━━━ EXTRACTED DATA ━━━

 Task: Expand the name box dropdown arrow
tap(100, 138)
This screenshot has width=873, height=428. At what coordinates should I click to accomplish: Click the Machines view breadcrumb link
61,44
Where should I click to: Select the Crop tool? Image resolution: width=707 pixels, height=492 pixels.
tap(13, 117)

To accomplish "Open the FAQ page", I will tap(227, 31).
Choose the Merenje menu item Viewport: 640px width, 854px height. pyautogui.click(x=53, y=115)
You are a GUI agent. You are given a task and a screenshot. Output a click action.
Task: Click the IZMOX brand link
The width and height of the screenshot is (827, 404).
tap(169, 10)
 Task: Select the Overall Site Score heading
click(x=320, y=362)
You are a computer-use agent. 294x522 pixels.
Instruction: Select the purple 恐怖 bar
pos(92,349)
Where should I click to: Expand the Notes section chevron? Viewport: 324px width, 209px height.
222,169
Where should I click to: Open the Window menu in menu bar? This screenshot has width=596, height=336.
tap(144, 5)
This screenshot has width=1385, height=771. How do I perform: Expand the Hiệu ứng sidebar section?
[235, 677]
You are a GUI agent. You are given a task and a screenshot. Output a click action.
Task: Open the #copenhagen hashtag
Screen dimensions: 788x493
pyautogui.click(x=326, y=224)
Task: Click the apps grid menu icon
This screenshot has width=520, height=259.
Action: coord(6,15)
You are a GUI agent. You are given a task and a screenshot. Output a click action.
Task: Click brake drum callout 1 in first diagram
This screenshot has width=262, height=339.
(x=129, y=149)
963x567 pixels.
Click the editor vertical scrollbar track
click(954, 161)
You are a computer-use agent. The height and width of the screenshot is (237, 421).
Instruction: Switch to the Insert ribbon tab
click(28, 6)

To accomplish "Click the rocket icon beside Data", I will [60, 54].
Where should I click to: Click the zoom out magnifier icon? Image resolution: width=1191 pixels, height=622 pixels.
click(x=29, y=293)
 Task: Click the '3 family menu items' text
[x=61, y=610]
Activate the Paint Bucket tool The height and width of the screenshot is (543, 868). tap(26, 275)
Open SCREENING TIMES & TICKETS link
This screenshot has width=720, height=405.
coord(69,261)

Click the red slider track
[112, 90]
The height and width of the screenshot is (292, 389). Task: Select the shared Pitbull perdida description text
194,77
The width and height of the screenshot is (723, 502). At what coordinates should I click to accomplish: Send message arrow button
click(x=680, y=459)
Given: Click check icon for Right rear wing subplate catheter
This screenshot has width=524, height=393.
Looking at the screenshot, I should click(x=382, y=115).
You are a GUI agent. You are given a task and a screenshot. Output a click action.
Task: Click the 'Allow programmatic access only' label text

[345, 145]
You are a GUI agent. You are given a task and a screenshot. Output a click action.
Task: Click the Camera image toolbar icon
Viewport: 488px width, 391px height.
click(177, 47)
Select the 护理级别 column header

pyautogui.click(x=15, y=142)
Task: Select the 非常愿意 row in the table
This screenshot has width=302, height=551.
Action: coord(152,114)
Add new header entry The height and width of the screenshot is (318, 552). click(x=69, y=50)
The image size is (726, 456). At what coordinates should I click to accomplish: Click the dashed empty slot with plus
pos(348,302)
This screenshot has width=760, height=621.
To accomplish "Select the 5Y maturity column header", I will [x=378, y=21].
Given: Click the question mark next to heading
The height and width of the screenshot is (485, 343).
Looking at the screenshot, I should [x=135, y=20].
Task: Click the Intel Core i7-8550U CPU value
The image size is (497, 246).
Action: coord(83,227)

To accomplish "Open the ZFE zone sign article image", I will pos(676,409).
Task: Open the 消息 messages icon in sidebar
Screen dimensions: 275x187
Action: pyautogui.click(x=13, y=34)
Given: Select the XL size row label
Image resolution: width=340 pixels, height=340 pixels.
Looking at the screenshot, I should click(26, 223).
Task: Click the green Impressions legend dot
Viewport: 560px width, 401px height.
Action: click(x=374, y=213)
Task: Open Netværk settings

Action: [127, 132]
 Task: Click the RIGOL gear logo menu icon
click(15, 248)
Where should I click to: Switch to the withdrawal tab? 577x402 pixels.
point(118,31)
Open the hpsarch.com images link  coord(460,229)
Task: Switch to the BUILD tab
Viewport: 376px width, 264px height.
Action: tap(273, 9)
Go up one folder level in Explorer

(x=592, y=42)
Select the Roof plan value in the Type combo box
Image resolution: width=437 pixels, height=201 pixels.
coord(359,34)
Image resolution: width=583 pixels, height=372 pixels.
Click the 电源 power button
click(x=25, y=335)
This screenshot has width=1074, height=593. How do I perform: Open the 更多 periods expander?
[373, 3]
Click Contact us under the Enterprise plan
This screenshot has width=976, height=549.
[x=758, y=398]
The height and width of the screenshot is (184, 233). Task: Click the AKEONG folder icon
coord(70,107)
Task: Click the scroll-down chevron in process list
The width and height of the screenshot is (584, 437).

━━━

TASK DETAILS:
Show the lines of the records that include the string "computer".

ANSWER SPACE:
You are a computer-use agent. 294x522 pixels.
You are a computer-use agent. The height and width of the screenshot is (237, 421).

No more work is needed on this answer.